Additional Archive Loading Options

Ilya Kreymer edited this page Mar 12, 2015 · 2 revisions

Remote HTTP Archive Paths

In addition to locally stored WARC/ARC files, pywb supports loading archives over HTTP/HTTPS. (The HTTP server must support HTTP/1.1 Range requests to server portions of a WARC/ARC files)

The simplest way is to specify an HTTP/HTTPS prefix:

archive_paths: http://example.com/warcs/

Then, if the collection index (CDX) contains a reference to mywarc1.warc.gz, pywb will attempt to load

http://example.com/warcs/mywarc1.warc.gz

S3 Paths

pywb can load archives from Amazon S3 as long as they are publicly accessible. S3 Auth is not yet supported.

To load WARCs from S3, you can specify the HTTP equivalent for your bucket.

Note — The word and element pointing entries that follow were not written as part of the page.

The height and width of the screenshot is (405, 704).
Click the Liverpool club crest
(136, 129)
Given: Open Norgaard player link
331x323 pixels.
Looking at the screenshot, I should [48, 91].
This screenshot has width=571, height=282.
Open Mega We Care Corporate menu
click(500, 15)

For instance, to load from s3://my_sample_bucket/path/to/warcs/, the entry could be:

archive_paths: https://my_sample_bucket.s3.amazonaws.com/path/to/warcs/

This should work as long as the bucket is publicly accessible.

Path Index File

For more complex use cases, a special 'path index' file may be used to specify a path per warc

archive_paths: ./path-index.txt

Where path-index might contain:

mywarc1.warc.gz<TAB>http://example.com/warcs/mywarc1.warc.gz<TAB>http://backup.example.com/warcs/mywarc1.warc.gz
mywarc2.warc.gz<TAB>http://example.com/warcs2/mywarc2.warc.gz
...

The path index file:

  • is TAB delimited
  • is Sorted by WARC filename (matching exactly the entries in the CDX)
  • May contain one more full paths to the WARC to be resolved. If there are multiple entries, they will be tried in succession until one succeeds.
  • May contain a mix of any other paths, eg. both http and local file paths may be used.